Well at least not this week anyways. I wish someone could give me a great reason to move.
I’ve really been working hard trying to figure why anyone would want to move from Textmate back to
Emacs or Vim (or anything else for that matter, but those two are the ones I hear about the most). Textmate is one of those things I really enjoyed when I made Mac OS X my full time development environment back in early 2006. As an editor, it was easy to use and extend, and it was fairly pretty to boot. Plus, back in the early days, updates were coming out like crazy, and it seemed inevitable that Textmate would morph into the greatest editor ever.
Now we fast forward to late 2008, and I’m still using Textmate. I have my issues with it, but it is still that great configurable editor I found back in 2006. I guess that is the gift and the curse. It’s pretty much the same editor I was using back in 2006.
I thought I would I try to understand why people wanted to move. I have some sneaking suspicions, but are those nuances really annoying enough for me to move back to Vim or Emacs?
Let’s start with my number one problem with Textmate: no split windows! This bugs the hell out of me. At least five times a day, I can think of some task that would have been way easier to accomplish if I had the ability to do split screen and work on the same file in multiple locations, or even edit two files side by side or top to bottom. I’ll admit, the search for split windows has made me want to move on multiple occasions.
What other problems do I have with Textmate?
The project search is terrible. The good thing is that this is easily fixed by installing the “Ack In Project” plugin or one of the others which make searching much quicker.
Textmate chokes on large files. I’ve trained myself to not click on files I know to be large. This is a nuance, but nothing to make me rant and rave. Textmate also chokes on large projects.
Extending Textmate isn’t very obvious. At least at first it isn’t. The work that is happening on the dialog plugin is interesting at least, and a taste of what is to come might be demonstrated in the “GetBundles” plugin. The problem is you can’t extend it down to level of adding split windows or anything like that.
So, why haven’t I moved yet? The answer is simple. Both Vim and Emacs offer great solutions to some of the individual problems I have, but neither offer a total solution (that is easy to cobble together at least), and neither of them look as good as Textmate out of the box.
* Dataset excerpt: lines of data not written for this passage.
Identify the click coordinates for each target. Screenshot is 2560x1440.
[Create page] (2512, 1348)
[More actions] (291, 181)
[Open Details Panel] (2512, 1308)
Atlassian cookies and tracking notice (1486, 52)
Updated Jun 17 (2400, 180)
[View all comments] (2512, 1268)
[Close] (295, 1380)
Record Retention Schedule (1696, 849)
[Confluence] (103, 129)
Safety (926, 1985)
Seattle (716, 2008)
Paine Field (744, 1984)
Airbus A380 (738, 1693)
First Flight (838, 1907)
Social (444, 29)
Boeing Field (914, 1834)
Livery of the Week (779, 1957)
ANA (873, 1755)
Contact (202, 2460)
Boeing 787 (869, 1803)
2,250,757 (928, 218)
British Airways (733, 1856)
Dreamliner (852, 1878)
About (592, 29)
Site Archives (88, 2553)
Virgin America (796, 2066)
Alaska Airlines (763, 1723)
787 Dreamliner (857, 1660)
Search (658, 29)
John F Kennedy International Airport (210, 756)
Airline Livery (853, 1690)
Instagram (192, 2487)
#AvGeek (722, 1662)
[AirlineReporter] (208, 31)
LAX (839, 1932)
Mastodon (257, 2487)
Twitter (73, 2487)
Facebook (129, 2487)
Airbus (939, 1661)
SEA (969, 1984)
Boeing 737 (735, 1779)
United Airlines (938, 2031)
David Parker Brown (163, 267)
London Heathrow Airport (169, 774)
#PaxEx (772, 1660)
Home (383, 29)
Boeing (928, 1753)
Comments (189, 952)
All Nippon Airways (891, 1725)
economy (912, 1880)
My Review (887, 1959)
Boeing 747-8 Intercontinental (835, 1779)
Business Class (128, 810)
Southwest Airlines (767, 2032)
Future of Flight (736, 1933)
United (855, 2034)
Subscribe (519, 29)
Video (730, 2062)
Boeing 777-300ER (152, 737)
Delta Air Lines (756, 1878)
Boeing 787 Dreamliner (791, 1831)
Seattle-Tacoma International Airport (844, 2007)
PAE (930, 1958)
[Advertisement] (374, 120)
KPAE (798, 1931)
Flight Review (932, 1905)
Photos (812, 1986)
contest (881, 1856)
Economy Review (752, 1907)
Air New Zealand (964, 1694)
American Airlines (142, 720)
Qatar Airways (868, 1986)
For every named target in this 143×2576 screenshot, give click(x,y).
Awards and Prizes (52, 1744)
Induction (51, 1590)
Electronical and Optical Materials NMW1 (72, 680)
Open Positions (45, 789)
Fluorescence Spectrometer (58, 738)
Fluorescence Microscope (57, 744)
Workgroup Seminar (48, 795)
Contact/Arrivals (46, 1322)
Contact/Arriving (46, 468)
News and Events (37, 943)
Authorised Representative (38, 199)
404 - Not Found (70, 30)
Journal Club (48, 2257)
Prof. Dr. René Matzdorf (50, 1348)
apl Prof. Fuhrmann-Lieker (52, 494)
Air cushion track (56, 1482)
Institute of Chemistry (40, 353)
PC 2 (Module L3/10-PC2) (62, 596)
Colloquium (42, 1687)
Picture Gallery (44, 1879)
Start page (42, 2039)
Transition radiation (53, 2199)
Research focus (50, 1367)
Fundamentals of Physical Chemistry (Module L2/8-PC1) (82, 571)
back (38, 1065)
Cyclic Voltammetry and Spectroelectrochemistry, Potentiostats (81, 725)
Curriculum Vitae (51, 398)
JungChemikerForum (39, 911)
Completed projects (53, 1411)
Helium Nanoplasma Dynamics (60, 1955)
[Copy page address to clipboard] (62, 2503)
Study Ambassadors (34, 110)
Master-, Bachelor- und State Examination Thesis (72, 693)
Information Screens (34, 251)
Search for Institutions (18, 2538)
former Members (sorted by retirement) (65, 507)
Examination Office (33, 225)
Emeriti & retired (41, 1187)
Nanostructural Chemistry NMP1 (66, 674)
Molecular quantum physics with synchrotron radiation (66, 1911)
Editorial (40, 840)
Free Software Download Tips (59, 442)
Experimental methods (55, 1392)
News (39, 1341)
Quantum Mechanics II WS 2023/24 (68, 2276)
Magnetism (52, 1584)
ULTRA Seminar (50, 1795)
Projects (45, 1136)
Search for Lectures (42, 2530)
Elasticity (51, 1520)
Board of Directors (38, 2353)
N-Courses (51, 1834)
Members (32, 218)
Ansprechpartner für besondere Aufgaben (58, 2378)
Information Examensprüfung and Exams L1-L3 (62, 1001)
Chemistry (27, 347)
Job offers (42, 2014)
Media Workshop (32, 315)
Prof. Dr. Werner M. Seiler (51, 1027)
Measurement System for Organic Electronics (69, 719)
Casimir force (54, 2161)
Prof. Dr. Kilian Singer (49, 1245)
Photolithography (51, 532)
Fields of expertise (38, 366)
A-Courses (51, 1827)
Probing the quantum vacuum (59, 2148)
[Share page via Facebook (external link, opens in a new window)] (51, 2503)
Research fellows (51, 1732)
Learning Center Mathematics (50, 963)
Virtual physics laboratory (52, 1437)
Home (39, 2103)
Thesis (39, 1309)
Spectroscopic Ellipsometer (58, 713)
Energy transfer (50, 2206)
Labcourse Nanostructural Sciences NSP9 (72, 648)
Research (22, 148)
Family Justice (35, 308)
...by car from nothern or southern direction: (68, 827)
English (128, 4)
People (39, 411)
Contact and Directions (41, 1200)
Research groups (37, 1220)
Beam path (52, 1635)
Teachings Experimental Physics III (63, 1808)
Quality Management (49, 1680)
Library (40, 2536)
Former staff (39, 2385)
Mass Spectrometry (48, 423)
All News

The previous answer was just too easy. I can really give you some concrete examples of what is wrong with Emacs and Vim as well.
Let’s start with Emacs:
Emacs is complex. Extremely complex. And to configure it correctly, you have to learn Lisp. Lisp is interesting in its own right, but I want to be able to configure my editor in the language of my choosing, and one of the nice things about Textmate is that it allows me to do that.
Emacs looks like dog poop out of the box. (on the Mac at least) The AquaMacs project has taken some steps in fixing these problems, but it isn’t there. I actually prefer Carbon Emacs, and it looks like total crap on the Mac. Some concessions must be made due to the fact that Emacs wasn’t written for the Mac, and it works on a myriad of platforms the same way.
There are some people out there trying to ease the transition into Emacs a bit. Phil Hagelberg is doing some cool stuff with his emacs starter kit, and if the rumors are true, I believe he is working with Peepcode as well. Chris Wanstrath has released Textmate.el. At first these projects seem real cool (and they are. i’m definitely glad these guys are there releasing these extremely cool codes for free), but in my mind it seems like the mob’s mindset is to move away from Textmate while keeping Textmate’s features. Pragmatic Bryan just figures that he would stick with Textmate, and have less to learn.
Emacs has really weird key combinations. To tell you the truth, after a while, you get used to them. But just starting out, you’ll wonder if you are just setting yourself up for early case of carpal tunnel.
Now on to Vim:
Vim is great. I actually use it every day. But not every often to do heavy coding. My problem with Vim is that it feels like a 1000 piece jigsaw puzzle. Sure, you can put the middle together and see the picture, but it isn’t complete, and will take you a long time to make it complete.
As with Textmate, Vim requires you to learn a language to configure it. I’m not down with that.
Vim is cryptic. Cryptic is cool when you have awesome finger memory.
I’m sure I have more, but this rant is about something positive. I’m not bashing Emacs and Vim.
Now on to a lesson I would like to share with everyone. It is something I learned a long time ago. I’m sure I read it somewhere like the Pragmatic Programmer or something, but I’m not sure:
The evolution of a person from neophyte to mastery of development of some programming technology isn’t just dependent on how well you know the language. Or even in many cases how you apply the language. The great developers (at least the ones I’ve met) are truly one with their editor (or IDE).